WHAT IS BEING ASKED
Each line below with the word "card" needs to be copied.

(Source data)
-.-.-

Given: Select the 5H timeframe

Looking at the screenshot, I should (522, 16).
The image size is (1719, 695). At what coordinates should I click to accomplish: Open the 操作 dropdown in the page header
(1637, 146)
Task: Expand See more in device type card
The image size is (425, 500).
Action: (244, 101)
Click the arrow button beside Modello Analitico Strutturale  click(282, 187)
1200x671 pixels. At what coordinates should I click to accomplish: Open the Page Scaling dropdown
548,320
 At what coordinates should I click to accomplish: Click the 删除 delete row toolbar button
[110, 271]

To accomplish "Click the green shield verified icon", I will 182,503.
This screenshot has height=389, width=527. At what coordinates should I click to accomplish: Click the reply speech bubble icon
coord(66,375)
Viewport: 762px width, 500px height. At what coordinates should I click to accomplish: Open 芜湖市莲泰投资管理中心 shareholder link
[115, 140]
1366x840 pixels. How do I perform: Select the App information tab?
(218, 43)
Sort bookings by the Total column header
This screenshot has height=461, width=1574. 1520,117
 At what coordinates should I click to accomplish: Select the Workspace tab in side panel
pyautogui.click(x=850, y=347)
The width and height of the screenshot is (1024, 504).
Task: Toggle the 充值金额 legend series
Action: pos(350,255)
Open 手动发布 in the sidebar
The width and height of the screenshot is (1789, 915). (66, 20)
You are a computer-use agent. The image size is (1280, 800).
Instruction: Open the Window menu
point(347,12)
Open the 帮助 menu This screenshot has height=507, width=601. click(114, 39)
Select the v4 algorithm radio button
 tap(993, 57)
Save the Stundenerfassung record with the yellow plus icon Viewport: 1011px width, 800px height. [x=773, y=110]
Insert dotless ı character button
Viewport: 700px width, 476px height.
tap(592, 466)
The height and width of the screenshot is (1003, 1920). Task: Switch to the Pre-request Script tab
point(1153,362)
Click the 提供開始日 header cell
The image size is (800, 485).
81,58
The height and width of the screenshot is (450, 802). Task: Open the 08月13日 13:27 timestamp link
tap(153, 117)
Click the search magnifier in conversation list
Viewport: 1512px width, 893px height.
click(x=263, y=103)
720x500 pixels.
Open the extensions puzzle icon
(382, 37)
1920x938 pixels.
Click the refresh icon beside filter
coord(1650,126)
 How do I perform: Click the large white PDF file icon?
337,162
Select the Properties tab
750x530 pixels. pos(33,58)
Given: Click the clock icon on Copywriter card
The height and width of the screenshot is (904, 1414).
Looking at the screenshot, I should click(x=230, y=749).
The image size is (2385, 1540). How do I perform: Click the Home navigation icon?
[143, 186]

-.-.-

THE ANSWER
Task: Expand See more in device type card
Given: Click the clock icon on Copywriter card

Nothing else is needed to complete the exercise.